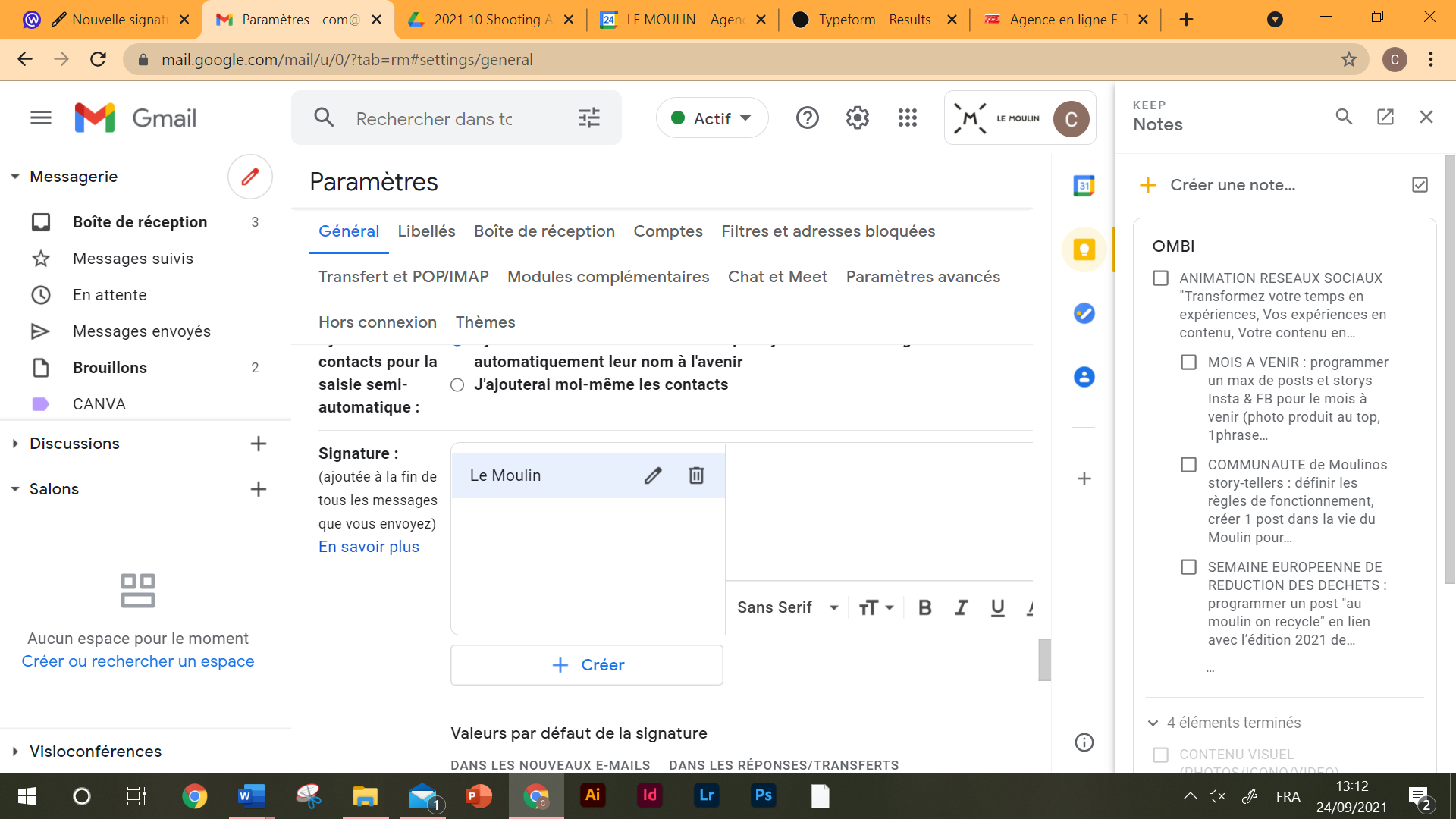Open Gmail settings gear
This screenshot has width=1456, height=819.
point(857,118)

+++++

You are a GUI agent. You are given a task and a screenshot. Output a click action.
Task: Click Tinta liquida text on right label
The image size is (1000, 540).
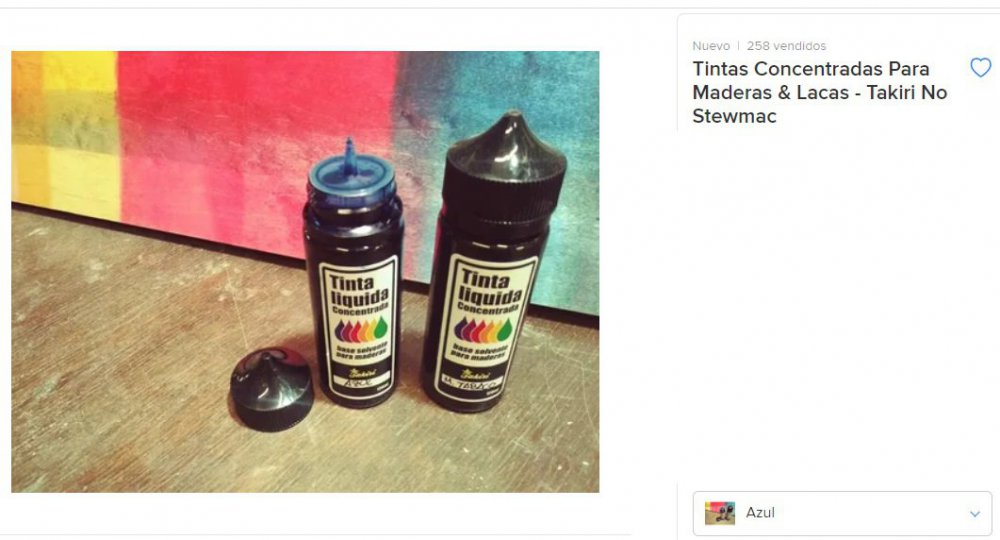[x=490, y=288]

+++++

▶ _EXERCISE_
Reproduce the stretch of the listing from the line containing "Open Gmail settings gear" through the line containing "point(857,118)", swapping "gear" for "icon" and leaving everything else as it is. Leave the pictures out of your answer.

▶ _OUTPUT_
Open Gmail settings icon
This screenshot has width=1456, height=819.
point(857,118)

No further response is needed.